About housing co-operatives
What is a housing co-operative?
A housing co-operative is a community of people who voluntarily work together to meet their common need for affordable, sustainable housing. Members live in separate dwellings but actively participate in the management of the housing co-operative as a whole, and enjoy the many benefits this type of housing offers.
Membership to a housing co-operative requires significant commitment, including attending meetings and participating in the management and everyday running of the co-operative.
Each housing co-operative is slightly different, but they all share the following features.
- Their primary aim is to provide affordable and socially, economically and environmentally sustainable housing to their members.
- They are managed by their members, and all members have equal rights and responsibilities in their management and operation.
- They operate according to the principles of co-operation.
A housing co-operative is a legally incorporated entity. There are three main models of ownership.
- Under the common equity (or non-equity) model, the property is owned by the housing co-operative as a whole, or by some other central body. Individual members do not own their dwelling, but rent it from the co-operative or other central body.
- Under the shared equity (or limited equity) model, ownership of the property is shared between the housing co-operative or other central body, and the individual members. Individual members may own all or part of their dwelling.
- Under the full equity model, individual members each own their own dwellings, but share a desire to live as part of an identifiable community according to the principles of co-operation.
(All of Co-operation Housing’s current full member housing co-operatives are based on the common equity model. All properties are owned by the Housing Authority, and individual members pay rent to live there.

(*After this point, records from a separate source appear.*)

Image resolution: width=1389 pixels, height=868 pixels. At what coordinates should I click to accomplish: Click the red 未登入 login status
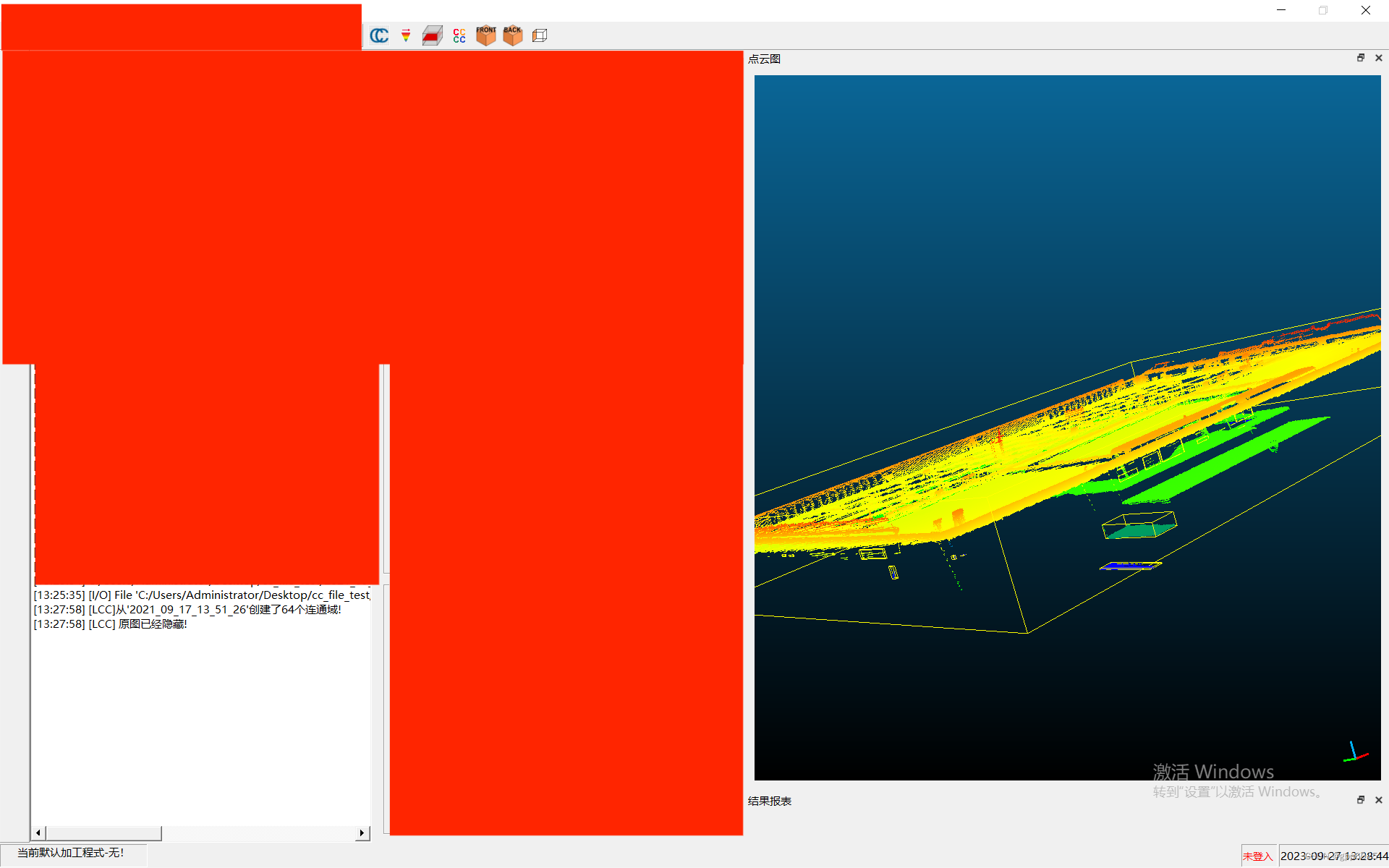1257,856
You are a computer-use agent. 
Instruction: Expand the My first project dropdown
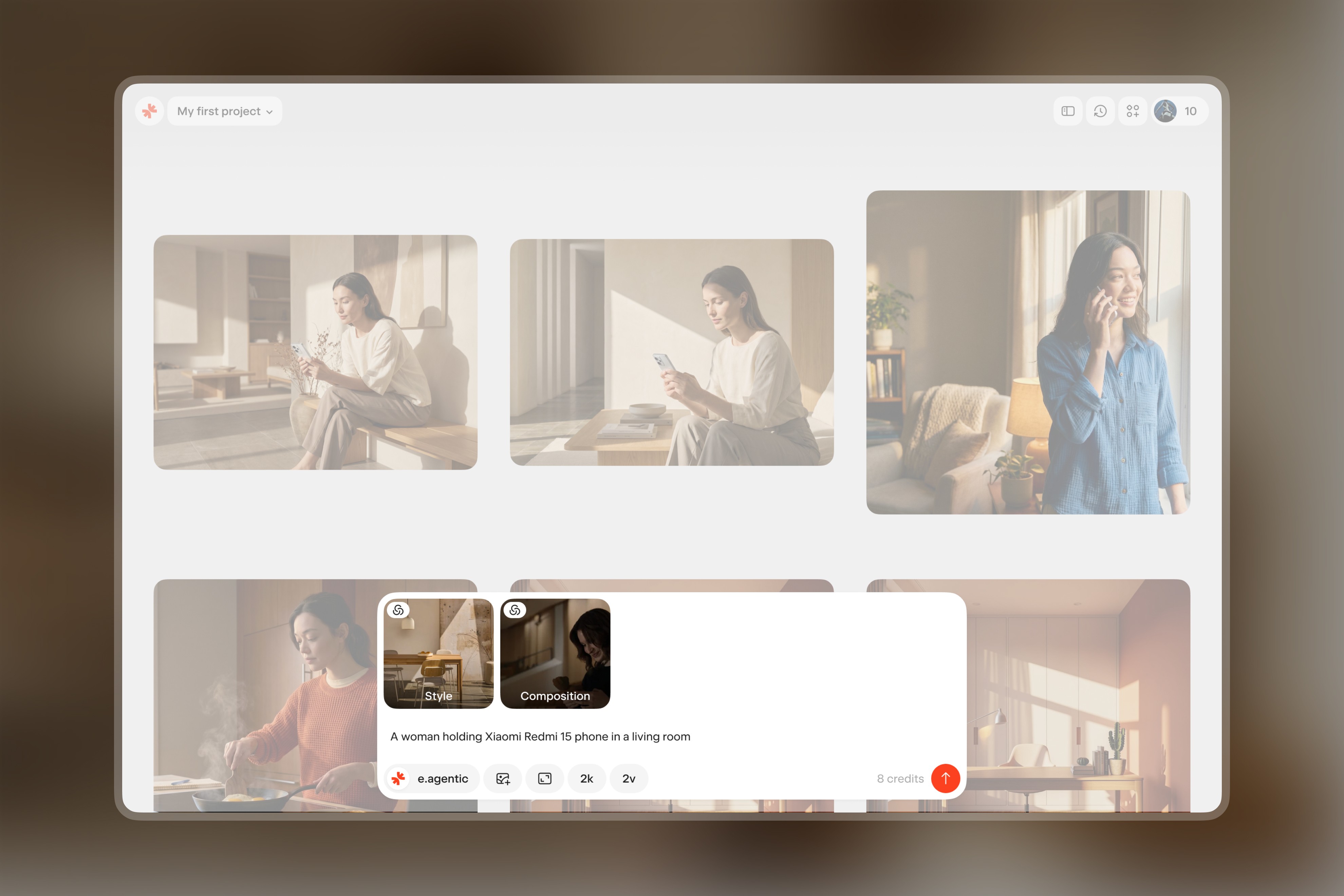coord(225,111)
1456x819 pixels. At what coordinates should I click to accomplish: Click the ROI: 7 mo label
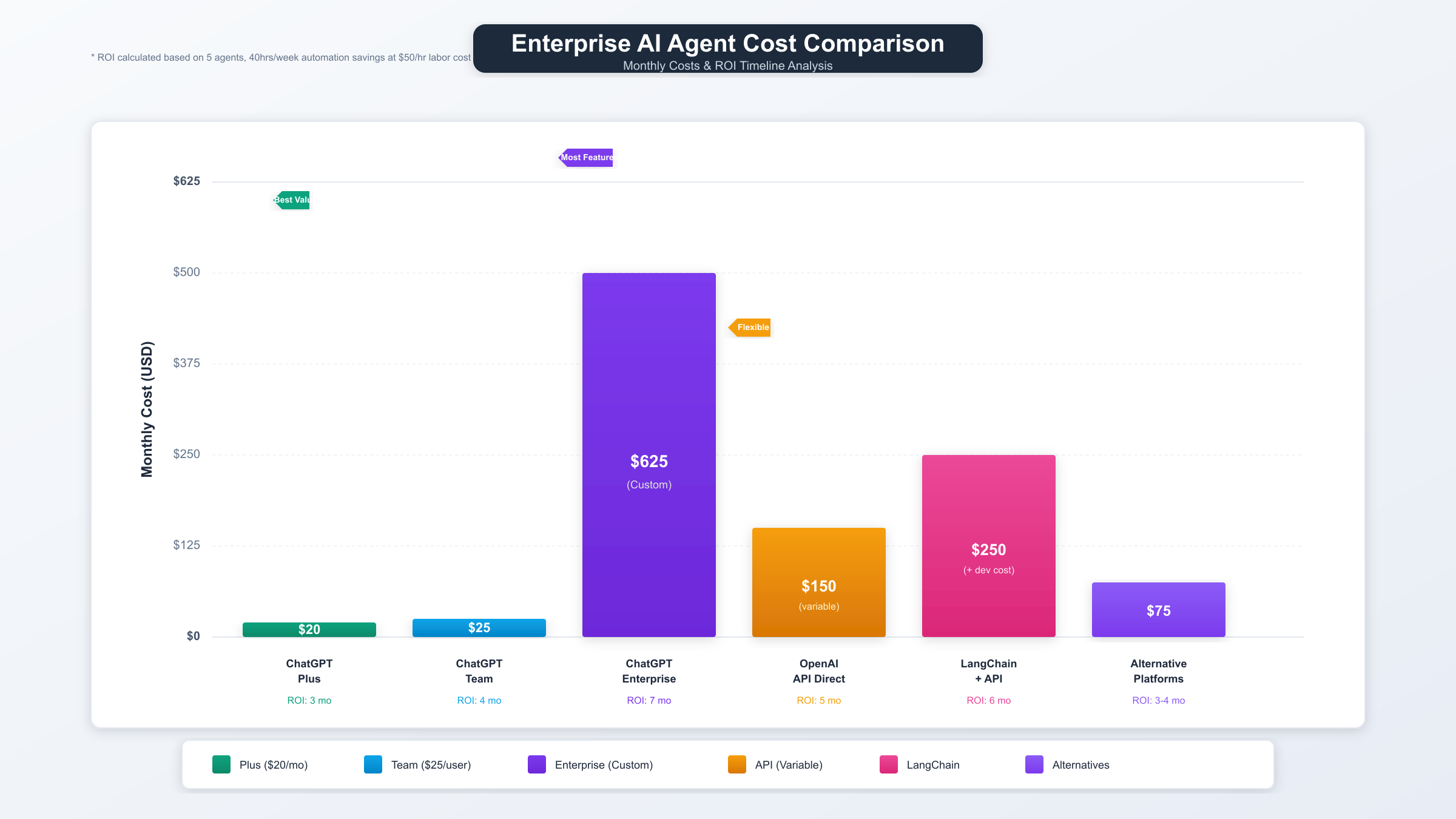click(x=649, y=701)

Members have no personal ownership of the homes they rent; they put no money in when they join, and they take no money out when they leave. All member households must meet income eligibility requirements, and the rent each household pays is based on its total household income. Under Housing Authority current policy, each household’s rent is no more than 25 per cent of that household’s income.)
What are the benefits of housing co-operatives?
Housing co-operatives offer a number of benefits, both to their members and to the communities in which they are located.
For members, the benefits include:
- access to affordable and socially, economically and environmentally sustainable housing that they can manage and control themselves
- a sense of ownership and long-term security of their housing situation
- a sense of belonging to a community based on mutual co-operation
- the safety and security of living somewhere where there are always other familiar people around
- opportunities to gain training and experience in roles such as chairperson, secretary, treasurer or maintenance officer
- ongoing opportunities to develop and share skills, practical help, support and encouragement
- access to education and skills development
- access to other support.
For the community in which it is located, benefits include:
- a positive contribution to the social balance and cultural diversity of the community
- the addition of a number of socially, economically and environmentally responsible members to the local community
- enrichment of the social and co-operative atmosphere of the community
- overall strengthening of the local sense of community.
In addition, because housing co-operatives are managed by their members, they tend to be better maintained than other types of rented dwellings whose tenants feel less sense of ownership. Research has found that they also tend to have better security, lower crime rates and a higher overall quality of housing than either privately or publicly managed rented dwellings.
What are the challenges of housing co-operatives?
Living in a housing co-operative suits some people very well, but will not suit everyone.
There are two main features of this type of housing that some people might find challenging.
Firstly, each member of a housing co-operative is required to actively participate in its management and operation. This involves a significant commitment of time and energy. Requirements include:
- attending and actively participating in regular meetings, where members collectively make decisions regarding the management and operation of the housing co-operative
- taking on an official role such as chairperson, secretary, treasurer or maintenance officer, for a particular period of time, and carrying out the duties that role involves
- being willing to learn how to undertake one of these roles as required
- attending training to develop and maintain skills in areas relevant to the management and operation of the housing co-operative
- actively participating in scheduled working bees.
Secondly, living in a housing co-operative offers somewhat less privacy and personal autonomy than living in other types of housing. This is because it can involve living quite closely together with other members, actively participating in the management and running of the co-operative as a whole, and reaching and respecting collective decisions relating to issues of management and operation. Requirements include:
- being able and willing to get along well with many different types of people all living quite closely together
- being willing to truly listen to and respect the opinions, needs and wishes of all members
- being willing to participate actively and respectfully in collective decision-making processes
- being willing to live according to the rules decided collectively by all members
- being willing to live according to the principles of co-operation.